Here’s our UnsortedMap<TKey, TValue>
in its’ entirety:
public class UnsortedMap<TKey, TValue> : IMap<TKey, TValue>
{
private Entry<TKey, TValue>[] internalArray { get; set; }
private int size { get; set; }
private int capacity { get; set; }
public UnsortedMap(int capacity)
{
this.capacity = capacity;
this.internalArray = new Entry<TKey, TValue>[capacity];
}
// default constructor with capacity of 10 entries
public UnsortedMap() : this(10)
{
}
public int Size()
{
return this.size;
}
public bool IsEmpty()
{
return this.size == 0;
}
public TValue Get(TKey key)
{
for (int i = 0; i < this.size; i++)
{
if (KeyEquals(this.internalArray[i].Key, key))
{
return this.internalArray[i].Value;
}
}
throw new Exception($"Entry with key '{key}' not found.");
}
public void Set(TKey key, TValue value)
{
// check to see if Entry with key exists and update if so
for (int i = 0; i < this.size; i++)
{
if (KeyEquals(this.internalArray[i].Key, key))
{
this.internalArray[i].Value = value;
return;
}
}
// check if internalArray is full and resize if needed
if (this.size == this.capacity)
{
var clone = new Entry<TKey, TValue>[this.capacity * 2];
for (int i = 0; i < this.capacity; i++)
{
clone[i] = this.internalArray[i];
}
this.internalArray = clone;
this.capacity *= 2;
}
// at this point it's safe to add
this.internalArray[size] = new Entry<TKey, TValue>
{
Key = key,
Value = value
};
this.size++;
}
public bool Remove(TKey key)
{
for (int i = 0; i < this.size; i++)
{
if (KeyEquals(this.internalArray[i].Key, key))
{
// if any Entries will exist after removal, swap the very last
// one into the index of the removed Entry
if (this.size >= 2)
{
this.internalArray[i] = this.internalArray[this.size - 1];
this.internalArray[this.size - 1] = null;
}
else
{
this.internalArray[i] = null;
}
this.size--;
return true;
}
}
return false;
}
public IEnumerable<TKey> Keys()
{
var keys = new TKey[this.size];
for (int i = 0; i < this.size; i++)
{
keys[i] = this.internalArray[i].Key;
}
return keys;
}
public IEnumerable<TValue> Values()
{
var values = new TValue[this.size];
for (int i = 0; i < this.size; i++)
{
values[i] = this.internalArray[i].Value;
}
return values;
}
public IEnumerable<Entry<TKey, TValue>> Entries()
{
var entries = new Entry<TKey, TValue>[this.size];
for (int i = 0; i < this.size; i++)
{
entries[i] = this.internalArray[i];
}
return entries;
}
private static bool KeyEquals(TKey k1, TKey k2)
{
return Comparer<TKey>.Default.Compare(k1, k2) == 0;
}
}
Sweet!
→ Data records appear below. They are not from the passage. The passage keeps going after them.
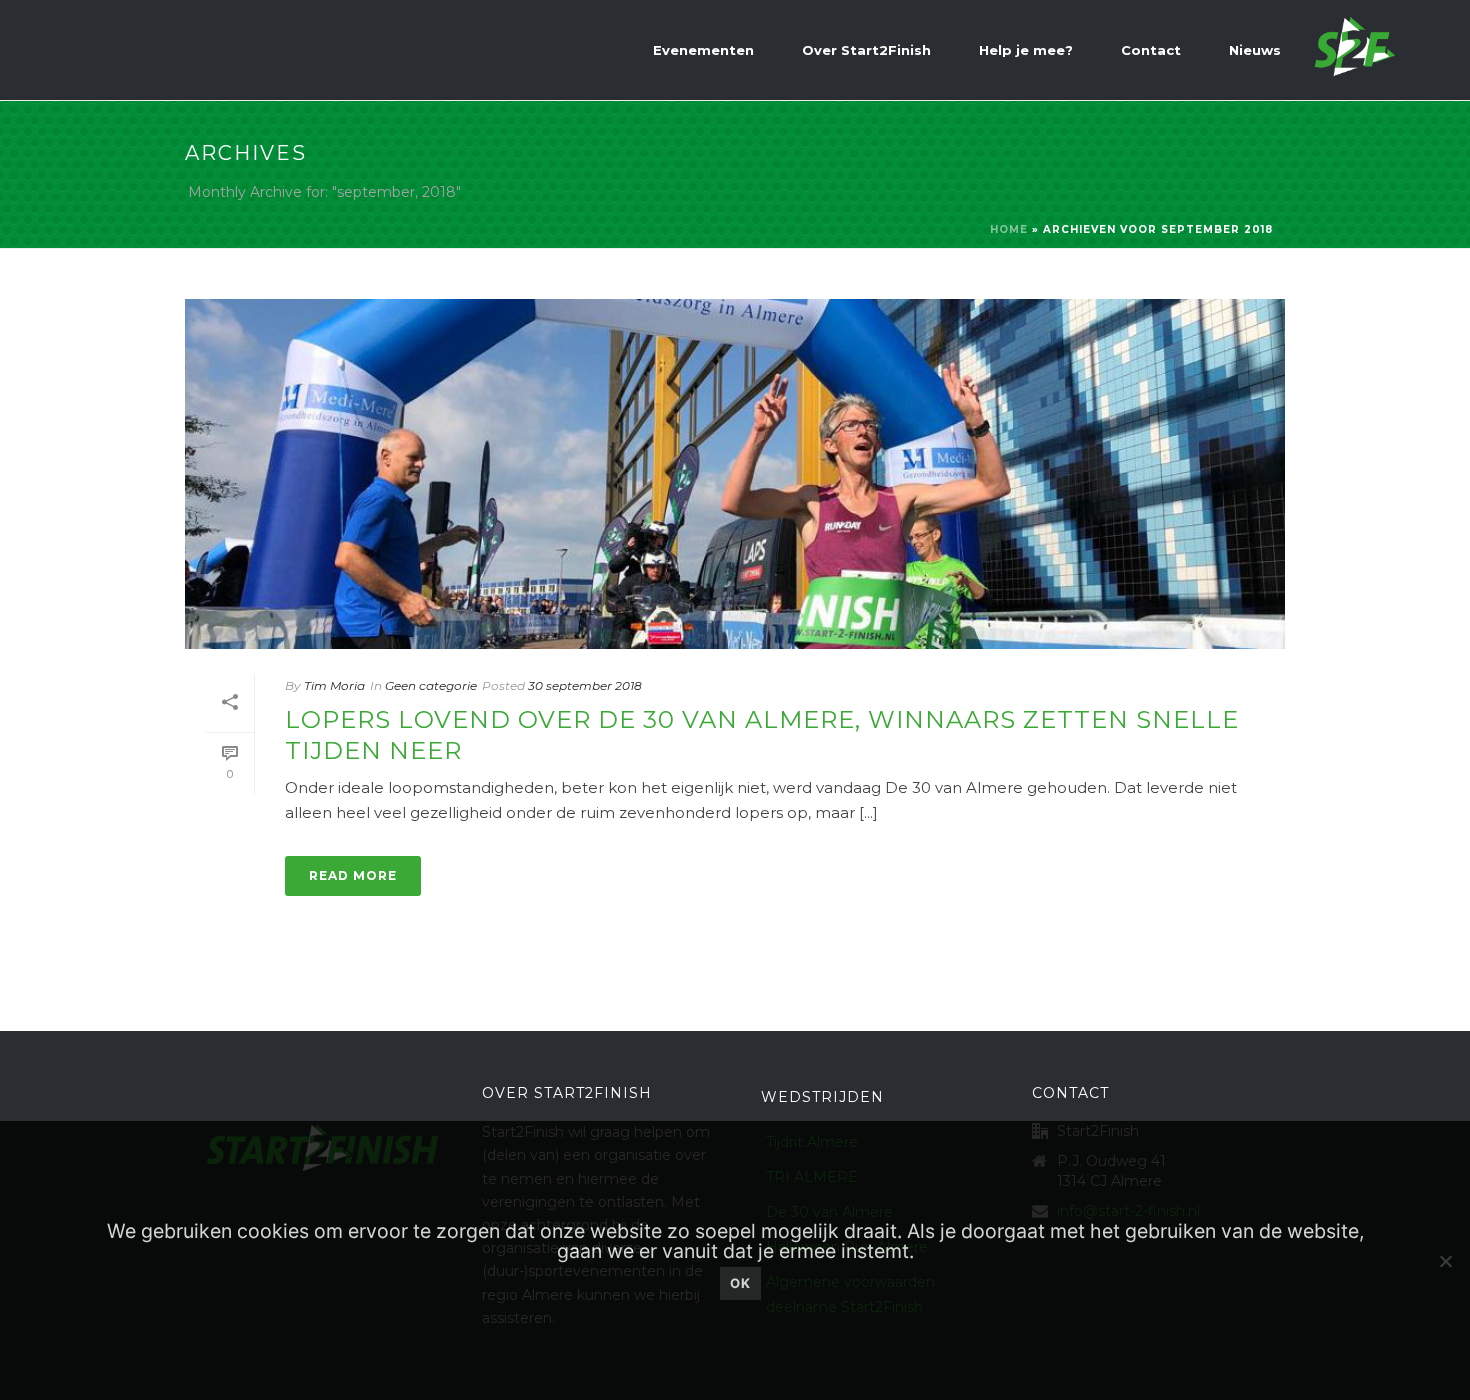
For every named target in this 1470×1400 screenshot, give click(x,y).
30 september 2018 (585, 685)
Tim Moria (334, 685)
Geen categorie (431, 685)
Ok (740, 1283)
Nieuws (1255, 50)
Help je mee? (1026, 50)
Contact (1151, 50)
We’ve implemented our first map
data structure, but this is probably in the discussion for one of the worst implementations you can make. We don’t get the fast O(1)
reads that well-implemented maps are known for. In C#, we could probably get away with just using a List<Entry<TKey, TValue>>
in most cases instead of using an unsorted map, as the reads would be comparable.
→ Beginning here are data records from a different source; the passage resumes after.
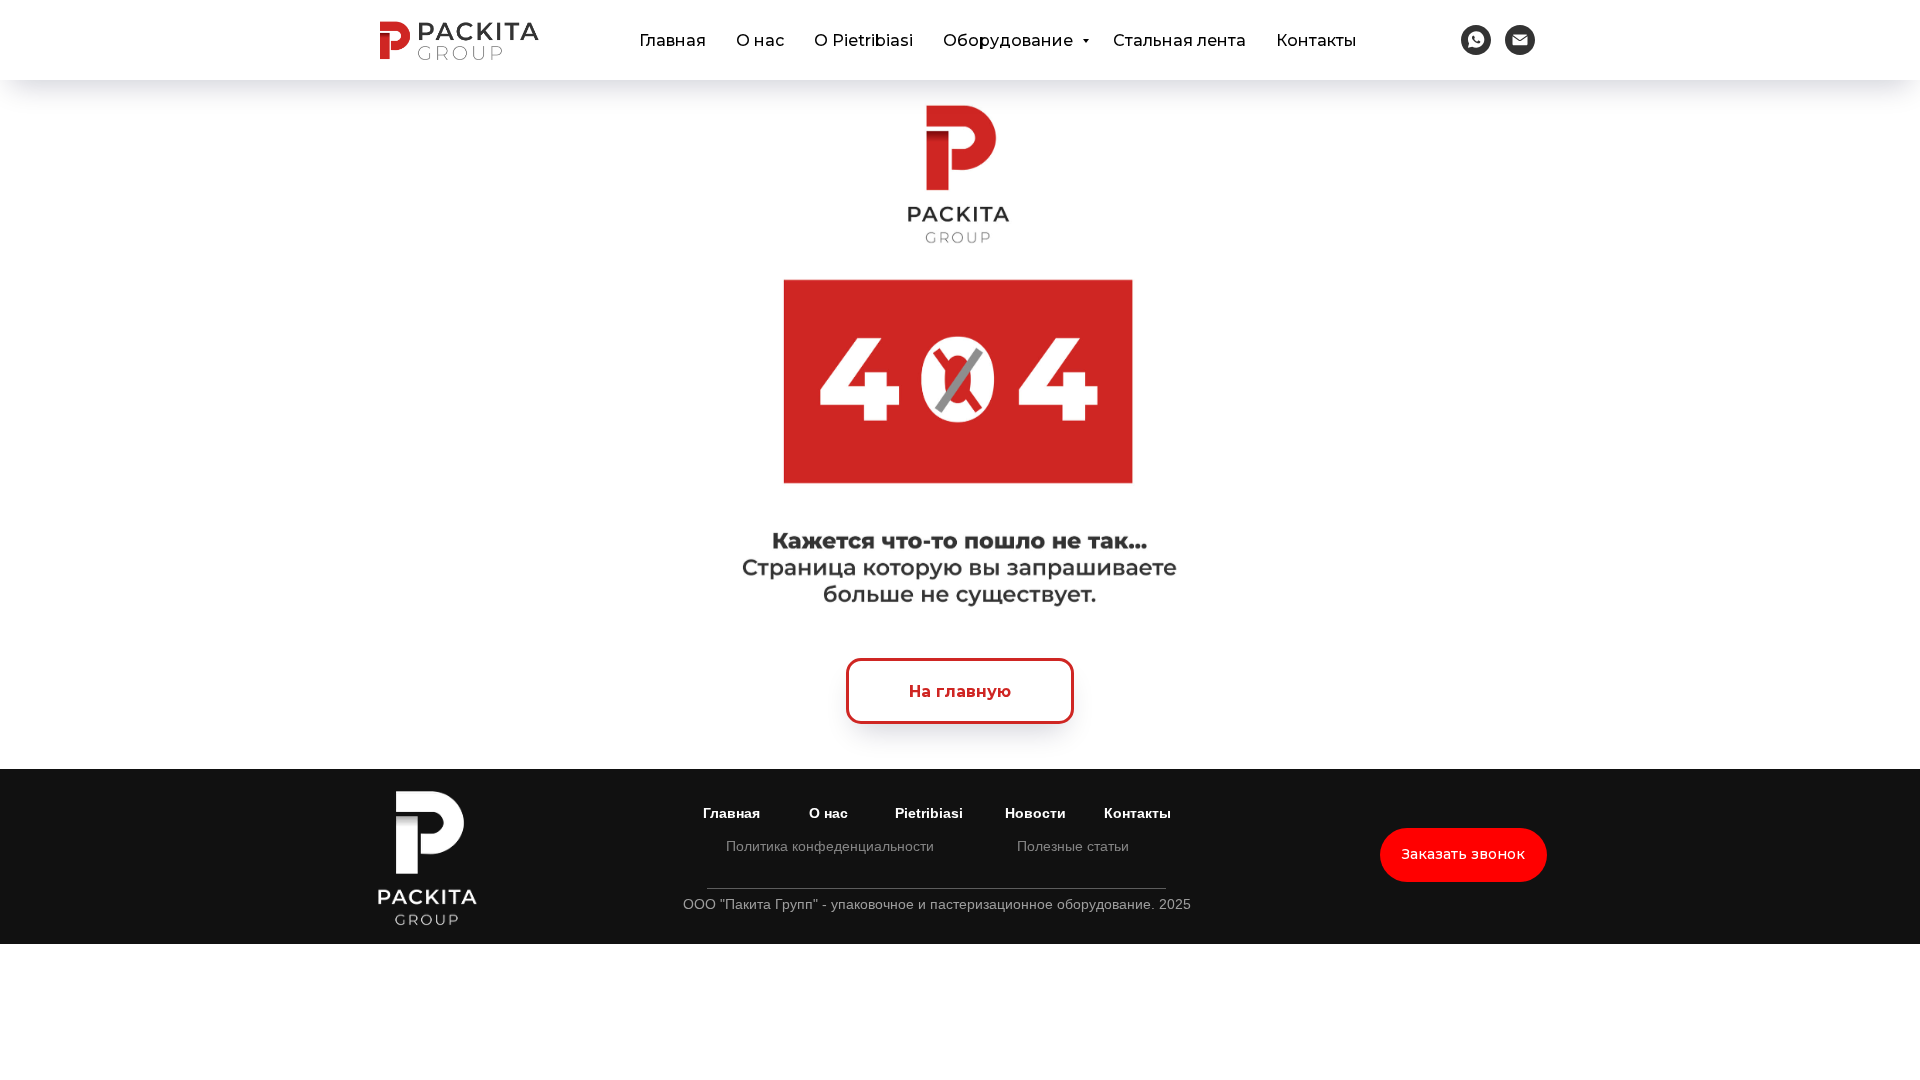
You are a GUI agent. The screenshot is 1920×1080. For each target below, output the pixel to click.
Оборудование (1010, 40)
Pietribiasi (929, 813)
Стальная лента (1179, 40)
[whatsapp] (1476, 40)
Here’s a table illustrating the run times for the methods our IMap
interface specifies:
Method | Runtime |
---|---|
Size | O(1) |
IsEmpty | O(1) |
Get | O(n) |
Set | O(n) |
Remove | O(n) |
Keys | O(n) |
Values | O(n) |
Entries | O(n) |
As you can see, almost all of the core operations defined by the interface
run in linear
time, which is pretty bad. An ideal implementation of a map
should run most of the core operations in constant O(1)
time.
The next couple of posts will walk through creating a HashMap
(or HashTable, HashSet, etc). The HashMap
is another map data structure, so it’ll implement the same interface the UnsortedMap
did. However, it can employ some clever and trickier strategies to help us achieve the desired O(1)
run times for most of the core operations.